**Document excerpt:**
'''
The MNIST Dataset
The MNIST dataset provides images of handwritten digits of 10 classes (0-9) and suits the task of simple image classification.
The minimal MNIST arff file can be found in the datasets/nominal
directory of the WekaDeeplearning4j package. This arff file lists all images in datasets/nominal/mnist-minimal
and annotates their path with their class label.
Important note: The arff dataset contains two features, the first one being the filename
and the second one being the class
. Therefore it is necessary to define an ImageDataSetIterator
in Dl4jMlpFilter
or Dl4jMlpClassifier
which uses these filenames in the directory given by the option -imagesLocation
.
GUI: LeNet MNIST Evaluation
The first step is to open the MNIST meta ARFF file in the Weka Explorer Preprocess
tab via Open File
. A randomly sampled MNIST dataset of 420 images is provided in the WekaDeeplearning4j package for testing purposes ($WEKA_HOME/packages/wekaDeeplearning4j/datasets/nominal/mnist.meta.minimal.arff
). In the next step, the Dl4jMlpClassifier
has to be selected as Classifier
in the Classify
tab. A click on the classifier will open the configuration window
To correctly load the images it is further necessary to select the Image-Instance-Iterator
as instance iterator
and point it to the MNIST directory that contains the actual image files ($WEKA_HOME/packages/wekaDeeplearning4j/datasets/nominal/mnist-minimal/
).
Select LeNet
from the zooModel
option as network architecture.
A holdout evaluation strategy has to be selected in the Test options
box via Percentage split
, which can be set to 66% for a 2/3 - 1/3 split. The classifier training is now ready to be started with the Start
button. The resulting classifier evaluation can be examined in the Classifier output
box. Here, an evaluation summary is shown for the training and testing split.
The above setup, trained for 50 epochs with a batch size of 256 produces a classification accuracy of 93.71% on the test data after training on the smaller sampled MNIST dataset and a score of 98.57% after training on the full MNIST dataset.
MNIST | Train Size | Test Size | Train Accuracy | Test Accuracy | Train Time |
---|---|---|---|---|---|
Sampled | 277 | 143 | 100.0% | 93.71% | 48.99s |
Full | 60.000 | 10.000 | 98.76% | 98.57% | 406.30s |
Table 1: Results for training time and classification accuracy after 50 epochs for both the sampled and the full MNIST training dataset using the LeNet architecture. Experiments were run on a NVIDIA TITAN X Pascal GPU.
'''
**Records provided:**
'''
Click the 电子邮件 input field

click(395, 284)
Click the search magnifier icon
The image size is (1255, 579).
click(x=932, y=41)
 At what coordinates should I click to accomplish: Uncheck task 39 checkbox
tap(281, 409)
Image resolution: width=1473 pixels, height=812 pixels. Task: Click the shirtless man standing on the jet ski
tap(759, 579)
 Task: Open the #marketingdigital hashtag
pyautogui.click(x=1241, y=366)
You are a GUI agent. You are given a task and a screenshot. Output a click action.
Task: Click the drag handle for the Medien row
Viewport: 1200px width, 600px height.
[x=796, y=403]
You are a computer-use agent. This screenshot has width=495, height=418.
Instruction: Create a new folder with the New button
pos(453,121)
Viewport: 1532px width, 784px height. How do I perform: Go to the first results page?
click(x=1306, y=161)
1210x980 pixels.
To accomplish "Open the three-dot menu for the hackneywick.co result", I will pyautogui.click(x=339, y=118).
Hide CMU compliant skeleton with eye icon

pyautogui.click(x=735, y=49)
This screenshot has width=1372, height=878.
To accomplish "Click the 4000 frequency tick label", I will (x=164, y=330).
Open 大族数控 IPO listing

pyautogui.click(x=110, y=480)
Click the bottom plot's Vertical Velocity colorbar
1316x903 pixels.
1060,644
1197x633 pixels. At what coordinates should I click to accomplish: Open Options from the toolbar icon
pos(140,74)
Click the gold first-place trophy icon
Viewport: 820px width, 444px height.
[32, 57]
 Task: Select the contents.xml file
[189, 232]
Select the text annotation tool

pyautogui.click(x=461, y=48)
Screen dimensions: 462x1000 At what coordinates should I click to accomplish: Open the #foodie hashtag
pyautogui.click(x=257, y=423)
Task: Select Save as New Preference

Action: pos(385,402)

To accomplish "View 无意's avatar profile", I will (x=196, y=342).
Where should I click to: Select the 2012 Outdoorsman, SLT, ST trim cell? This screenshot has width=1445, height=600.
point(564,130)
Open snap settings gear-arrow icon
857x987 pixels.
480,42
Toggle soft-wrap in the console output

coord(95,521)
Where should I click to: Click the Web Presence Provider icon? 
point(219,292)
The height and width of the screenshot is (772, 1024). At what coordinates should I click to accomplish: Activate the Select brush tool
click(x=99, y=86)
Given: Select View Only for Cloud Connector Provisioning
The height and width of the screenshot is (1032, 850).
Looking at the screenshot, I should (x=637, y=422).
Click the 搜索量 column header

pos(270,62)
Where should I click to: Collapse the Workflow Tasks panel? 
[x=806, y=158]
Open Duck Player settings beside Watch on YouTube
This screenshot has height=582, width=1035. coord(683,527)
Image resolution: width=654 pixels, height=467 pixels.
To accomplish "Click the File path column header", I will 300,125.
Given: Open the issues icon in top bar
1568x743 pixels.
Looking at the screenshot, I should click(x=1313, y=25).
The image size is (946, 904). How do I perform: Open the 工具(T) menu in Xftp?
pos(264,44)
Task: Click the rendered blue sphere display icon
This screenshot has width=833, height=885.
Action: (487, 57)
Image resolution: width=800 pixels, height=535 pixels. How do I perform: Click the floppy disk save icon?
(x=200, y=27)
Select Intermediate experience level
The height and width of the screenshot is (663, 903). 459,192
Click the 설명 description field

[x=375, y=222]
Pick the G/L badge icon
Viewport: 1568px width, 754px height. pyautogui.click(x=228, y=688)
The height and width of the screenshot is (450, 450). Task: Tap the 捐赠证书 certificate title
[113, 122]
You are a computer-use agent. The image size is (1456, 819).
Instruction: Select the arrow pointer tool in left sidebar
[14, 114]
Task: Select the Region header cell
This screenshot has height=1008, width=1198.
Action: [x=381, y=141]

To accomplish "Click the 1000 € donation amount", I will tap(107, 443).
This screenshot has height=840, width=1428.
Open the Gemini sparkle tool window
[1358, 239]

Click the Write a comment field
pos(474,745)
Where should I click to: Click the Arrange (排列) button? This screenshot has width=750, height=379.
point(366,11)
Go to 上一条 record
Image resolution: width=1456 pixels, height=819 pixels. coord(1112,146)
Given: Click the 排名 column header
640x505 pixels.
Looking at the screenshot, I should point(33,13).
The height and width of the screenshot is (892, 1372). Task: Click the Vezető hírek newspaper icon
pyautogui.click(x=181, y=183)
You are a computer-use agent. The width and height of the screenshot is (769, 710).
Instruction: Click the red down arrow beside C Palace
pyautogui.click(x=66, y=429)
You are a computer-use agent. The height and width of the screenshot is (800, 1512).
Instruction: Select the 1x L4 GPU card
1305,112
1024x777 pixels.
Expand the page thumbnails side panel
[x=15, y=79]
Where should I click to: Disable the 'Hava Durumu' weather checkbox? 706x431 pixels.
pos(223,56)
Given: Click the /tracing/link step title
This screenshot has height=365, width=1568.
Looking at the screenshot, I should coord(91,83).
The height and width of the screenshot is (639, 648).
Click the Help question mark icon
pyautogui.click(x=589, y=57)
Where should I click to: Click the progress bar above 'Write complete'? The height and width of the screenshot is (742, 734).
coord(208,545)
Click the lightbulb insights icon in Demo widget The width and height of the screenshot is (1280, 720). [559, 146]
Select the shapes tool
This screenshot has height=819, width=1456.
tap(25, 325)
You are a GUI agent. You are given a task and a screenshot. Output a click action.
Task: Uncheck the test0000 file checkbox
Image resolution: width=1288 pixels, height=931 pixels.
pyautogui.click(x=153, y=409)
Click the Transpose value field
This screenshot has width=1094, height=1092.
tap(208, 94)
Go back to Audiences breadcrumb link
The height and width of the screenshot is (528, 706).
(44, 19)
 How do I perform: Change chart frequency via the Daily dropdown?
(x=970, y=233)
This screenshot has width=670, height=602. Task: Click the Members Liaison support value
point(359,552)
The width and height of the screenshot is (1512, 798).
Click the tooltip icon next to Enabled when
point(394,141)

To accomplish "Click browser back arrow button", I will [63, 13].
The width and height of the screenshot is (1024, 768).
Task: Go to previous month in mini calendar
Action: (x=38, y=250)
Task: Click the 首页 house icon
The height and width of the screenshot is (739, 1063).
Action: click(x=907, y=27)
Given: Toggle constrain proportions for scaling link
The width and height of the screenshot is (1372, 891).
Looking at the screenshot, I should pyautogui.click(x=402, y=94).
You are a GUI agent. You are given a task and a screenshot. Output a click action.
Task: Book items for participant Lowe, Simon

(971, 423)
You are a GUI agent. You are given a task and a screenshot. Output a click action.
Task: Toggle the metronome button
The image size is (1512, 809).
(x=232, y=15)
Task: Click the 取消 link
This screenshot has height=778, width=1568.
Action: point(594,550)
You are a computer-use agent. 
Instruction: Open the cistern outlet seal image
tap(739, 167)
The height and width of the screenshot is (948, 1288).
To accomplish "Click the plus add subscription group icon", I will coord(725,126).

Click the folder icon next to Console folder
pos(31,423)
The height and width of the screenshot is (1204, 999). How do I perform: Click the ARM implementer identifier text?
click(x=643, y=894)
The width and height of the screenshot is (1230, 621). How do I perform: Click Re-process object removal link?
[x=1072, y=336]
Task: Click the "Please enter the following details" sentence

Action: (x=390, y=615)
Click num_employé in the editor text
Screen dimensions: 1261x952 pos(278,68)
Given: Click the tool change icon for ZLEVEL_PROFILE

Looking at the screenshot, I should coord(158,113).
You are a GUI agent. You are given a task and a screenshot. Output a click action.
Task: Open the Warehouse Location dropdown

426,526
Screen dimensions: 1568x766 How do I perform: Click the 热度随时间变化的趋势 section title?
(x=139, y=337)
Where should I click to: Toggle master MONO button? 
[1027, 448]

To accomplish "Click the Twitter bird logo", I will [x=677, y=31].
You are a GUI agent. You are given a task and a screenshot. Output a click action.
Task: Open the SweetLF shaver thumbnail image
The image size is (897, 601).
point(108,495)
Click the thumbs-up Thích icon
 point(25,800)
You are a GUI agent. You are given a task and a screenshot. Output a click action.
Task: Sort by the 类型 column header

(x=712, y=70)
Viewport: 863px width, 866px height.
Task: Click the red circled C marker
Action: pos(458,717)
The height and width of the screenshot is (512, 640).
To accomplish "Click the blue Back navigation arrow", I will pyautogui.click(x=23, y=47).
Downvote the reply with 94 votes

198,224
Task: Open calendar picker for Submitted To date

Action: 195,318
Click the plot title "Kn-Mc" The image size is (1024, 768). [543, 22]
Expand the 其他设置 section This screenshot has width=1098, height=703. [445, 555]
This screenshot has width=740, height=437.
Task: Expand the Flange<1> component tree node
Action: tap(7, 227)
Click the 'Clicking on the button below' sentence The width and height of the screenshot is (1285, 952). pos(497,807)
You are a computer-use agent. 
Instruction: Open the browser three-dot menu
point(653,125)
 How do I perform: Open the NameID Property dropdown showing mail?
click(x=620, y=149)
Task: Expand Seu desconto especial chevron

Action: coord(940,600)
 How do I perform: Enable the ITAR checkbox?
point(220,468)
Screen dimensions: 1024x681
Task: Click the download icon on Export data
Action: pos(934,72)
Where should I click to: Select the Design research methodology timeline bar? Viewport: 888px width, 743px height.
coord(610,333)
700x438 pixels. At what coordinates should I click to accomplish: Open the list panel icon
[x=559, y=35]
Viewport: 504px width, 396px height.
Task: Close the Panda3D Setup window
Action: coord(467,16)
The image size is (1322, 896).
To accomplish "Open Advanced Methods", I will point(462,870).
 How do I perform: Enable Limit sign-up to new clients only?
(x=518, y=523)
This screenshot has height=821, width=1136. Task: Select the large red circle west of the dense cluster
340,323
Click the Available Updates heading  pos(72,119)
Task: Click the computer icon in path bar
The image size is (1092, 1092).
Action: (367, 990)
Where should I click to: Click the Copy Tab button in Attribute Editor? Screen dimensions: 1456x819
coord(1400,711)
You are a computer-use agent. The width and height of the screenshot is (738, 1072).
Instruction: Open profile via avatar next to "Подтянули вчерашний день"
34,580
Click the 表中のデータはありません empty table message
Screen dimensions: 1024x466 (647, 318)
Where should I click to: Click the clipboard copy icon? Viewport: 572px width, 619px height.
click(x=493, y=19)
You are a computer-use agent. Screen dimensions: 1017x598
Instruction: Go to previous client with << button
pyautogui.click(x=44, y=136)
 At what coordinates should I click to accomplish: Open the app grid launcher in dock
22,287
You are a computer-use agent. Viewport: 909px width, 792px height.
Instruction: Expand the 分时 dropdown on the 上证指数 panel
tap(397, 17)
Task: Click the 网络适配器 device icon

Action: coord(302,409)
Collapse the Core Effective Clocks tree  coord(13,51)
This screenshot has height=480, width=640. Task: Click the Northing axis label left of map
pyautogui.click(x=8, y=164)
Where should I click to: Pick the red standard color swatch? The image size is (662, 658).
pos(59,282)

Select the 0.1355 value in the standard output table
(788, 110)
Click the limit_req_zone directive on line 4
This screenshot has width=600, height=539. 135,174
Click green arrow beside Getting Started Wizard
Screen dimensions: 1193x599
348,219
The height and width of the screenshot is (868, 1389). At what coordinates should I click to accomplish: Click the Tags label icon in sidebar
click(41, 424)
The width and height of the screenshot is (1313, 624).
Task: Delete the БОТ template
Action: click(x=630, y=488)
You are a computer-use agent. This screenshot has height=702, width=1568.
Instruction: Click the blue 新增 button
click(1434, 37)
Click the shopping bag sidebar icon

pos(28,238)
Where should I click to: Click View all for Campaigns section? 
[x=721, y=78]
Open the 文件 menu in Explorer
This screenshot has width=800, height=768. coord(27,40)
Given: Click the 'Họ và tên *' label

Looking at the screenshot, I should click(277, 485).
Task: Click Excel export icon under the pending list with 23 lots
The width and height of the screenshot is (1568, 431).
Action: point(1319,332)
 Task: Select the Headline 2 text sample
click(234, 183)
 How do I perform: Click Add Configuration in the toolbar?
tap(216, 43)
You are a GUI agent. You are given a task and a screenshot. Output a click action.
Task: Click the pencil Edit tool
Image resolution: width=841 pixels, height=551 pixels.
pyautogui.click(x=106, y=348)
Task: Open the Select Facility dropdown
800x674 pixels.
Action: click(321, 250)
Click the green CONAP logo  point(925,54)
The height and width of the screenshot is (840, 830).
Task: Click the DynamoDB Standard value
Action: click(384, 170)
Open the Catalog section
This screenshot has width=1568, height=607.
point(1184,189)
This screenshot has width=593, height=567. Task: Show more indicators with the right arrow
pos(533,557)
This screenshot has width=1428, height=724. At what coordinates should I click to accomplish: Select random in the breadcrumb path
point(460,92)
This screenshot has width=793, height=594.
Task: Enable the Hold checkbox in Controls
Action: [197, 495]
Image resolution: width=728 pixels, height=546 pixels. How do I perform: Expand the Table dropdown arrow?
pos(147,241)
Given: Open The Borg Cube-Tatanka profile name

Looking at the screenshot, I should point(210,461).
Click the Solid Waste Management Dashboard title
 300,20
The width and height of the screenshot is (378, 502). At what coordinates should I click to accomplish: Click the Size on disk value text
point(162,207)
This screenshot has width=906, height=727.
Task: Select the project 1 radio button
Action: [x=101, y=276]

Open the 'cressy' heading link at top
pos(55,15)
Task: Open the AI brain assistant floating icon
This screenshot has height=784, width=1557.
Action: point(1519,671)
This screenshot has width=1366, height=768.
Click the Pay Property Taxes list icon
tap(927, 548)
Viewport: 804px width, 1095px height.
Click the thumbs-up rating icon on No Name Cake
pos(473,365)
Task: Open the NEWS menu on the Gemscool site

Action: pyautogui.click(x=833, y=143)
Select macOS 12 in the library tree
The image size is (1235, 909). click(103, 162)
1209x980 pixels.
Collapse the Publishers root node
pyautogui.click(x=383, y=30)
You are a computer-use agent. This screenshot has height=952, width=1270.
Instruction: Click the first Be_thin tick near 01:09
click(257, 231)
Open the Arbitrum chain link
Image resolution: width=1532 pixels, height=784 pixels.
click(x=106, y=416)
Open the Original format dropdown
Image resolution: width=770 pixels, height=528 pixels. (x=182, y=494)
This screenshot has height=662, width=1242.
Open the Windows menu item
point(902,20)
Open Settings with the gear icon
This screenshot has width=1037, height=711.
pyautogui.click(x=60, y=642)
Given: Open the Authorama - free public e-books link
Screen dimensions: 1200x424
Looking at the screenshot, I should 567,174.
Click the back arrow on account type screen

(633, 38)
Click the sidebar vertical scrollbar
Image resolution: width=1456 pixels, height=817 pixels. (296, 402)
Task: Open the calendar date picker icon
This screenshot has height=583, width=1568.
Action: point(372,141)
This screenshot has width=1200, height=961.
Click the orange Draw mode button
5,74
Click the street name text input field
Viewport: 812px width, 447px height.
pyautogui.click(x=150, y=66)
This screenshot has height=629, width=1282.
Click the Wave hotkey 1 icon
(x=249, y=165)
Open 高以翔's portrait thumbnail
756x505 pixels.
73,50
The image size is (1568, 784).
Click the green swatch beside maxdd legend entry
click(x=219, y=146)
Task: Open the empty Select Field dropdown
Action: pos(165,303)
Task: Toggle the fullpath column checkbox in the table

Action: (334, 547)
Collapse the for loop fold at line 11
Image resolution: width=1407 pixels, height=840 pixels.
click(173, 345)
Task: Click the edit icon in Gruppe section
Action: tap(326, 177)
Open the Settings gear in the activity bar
'''
**Tasks and exercises:**
**a.** Answer these questions about the MNIST walkthrough, one answer per line and marked like the questions:
(i) How many images are in the randomly sampled MNIST dataset provided for testing?
(ii) Which network architecture is chosen from the zooModel option?
(iii) On which GPU were the experiments run?
**b.** Copy the stretch of the entries from the line that contains "700x438 pixels. At" through the line that contains "I will point(462,870).", both ends included, character for character.

**Solution list:**
**a.**
(i) 420
(ii) LeNet
(iii) An NVIDIA TITAN X Pascal GPU

**b.**
700x438 pixels. At what coordinates should I click to accomplish: Open the list panel icon
[x=559, y=35]
Viewport: 504px width, 396px height.
Task: Close the Panda3D Setup window
Action: coord(467,16)
The image size is (1322, 896).
To accomplish "Open Advanced Methods", I will point(462,870).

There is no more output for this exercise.